## START Extract provided
Once BLAST algo. finds any small match it tries to
extend your query sequence for further match in the
database. If it finds more then it makes a score and
represent that score. If it doesnt then it represents
low score and based on low scores we do not consider
lower score hits.
Thus, in my opinion it does many claculations and
finally show the scores. ( P-value)
Interestingly , BLAST is considered a local alignment
search tool because it tries to match bits of your
query sequence and then extends for more matches.
in contrast there is another algorithm called FASTA (
Fast alignment search tool ) this is a global ( means
it takes big chunks of sequences and then tries to
thread them over database).
So Bill Pearson (creator) made a PVM version of FASTA
and his students at virginia are using it on a beowulf
( You can access that at
In my case my database would be ~80 GB. ( i hope to
use this much data over NFS)
I am planning to introduce this algorithm in every
node and then using MPICH I would like to ask my node
to access the whole database using NFS.
## END Extract provided
## START Given records
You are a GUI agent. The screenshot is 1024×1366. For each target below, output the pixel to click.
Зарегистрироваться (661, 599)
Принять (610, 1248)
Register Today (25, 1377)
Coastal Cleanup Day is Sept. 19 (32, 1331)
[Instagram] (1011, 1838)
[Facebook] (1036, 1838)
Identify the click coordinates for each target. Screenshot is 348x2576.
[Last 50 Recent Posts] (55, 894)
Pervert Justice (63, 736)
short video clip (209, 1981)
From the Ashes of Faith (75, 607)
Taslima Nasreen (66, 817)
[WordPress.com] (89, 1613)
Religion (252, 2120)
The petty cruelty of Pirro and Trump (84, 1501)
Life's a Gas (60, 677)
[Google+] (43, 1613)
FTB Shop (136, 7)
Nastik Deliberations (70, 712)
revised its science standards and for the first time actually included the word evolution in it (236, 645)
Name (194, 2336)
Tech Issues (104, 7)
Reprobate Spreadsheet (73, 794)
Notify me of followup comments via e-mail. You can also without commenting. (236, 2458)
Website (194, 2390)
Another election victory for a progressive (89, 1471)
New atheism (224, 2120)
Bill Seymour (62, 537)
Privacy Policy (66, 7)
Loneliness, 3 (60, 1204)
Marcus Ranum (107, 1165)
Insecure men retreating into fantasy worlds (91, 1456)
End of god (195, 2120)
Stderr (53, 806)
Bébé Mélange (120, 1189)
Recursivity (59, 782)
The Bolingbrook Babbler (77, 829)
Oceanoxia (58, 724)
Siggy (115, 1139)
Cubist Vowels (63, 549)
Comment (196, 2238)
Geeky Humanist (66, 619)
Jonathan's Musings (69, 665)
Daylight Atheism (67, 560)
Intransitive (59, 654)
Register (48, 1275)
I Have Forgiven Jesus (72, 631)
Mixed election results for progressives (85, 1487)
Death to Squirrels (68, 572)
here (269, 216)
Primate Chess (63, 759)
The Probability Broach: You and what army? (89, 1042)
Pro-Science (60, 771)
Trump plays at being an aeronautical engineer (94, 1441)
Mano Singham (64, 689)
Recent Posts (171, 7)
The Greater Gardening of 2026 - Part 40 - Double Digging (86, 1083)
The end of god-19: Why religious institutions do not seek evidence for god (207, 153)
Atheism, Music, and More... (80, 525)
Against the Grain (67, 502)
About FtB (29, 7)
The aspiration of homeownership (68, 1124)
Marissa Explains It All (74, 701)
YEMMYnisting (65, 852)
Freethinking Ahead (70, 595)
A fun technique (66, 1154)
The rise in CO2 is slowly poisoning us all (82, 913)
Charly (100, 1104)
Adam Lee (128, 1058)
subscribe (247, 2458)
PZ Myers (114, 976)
## END Given records
__Task__. Repeat word for word the passage of the BLAST and FASTA post that opens with the words "Once BLAST algo." and closes with "lower score hits.".

__Answer to the problem__.
Once BLAST algo. finds any small match it tries to
extend your query sequence for further match in the
database. If it finds more then it makes a score and
represent that score. If it doesnt then it represents
low score and based on low scores we do not consider
lower score hits.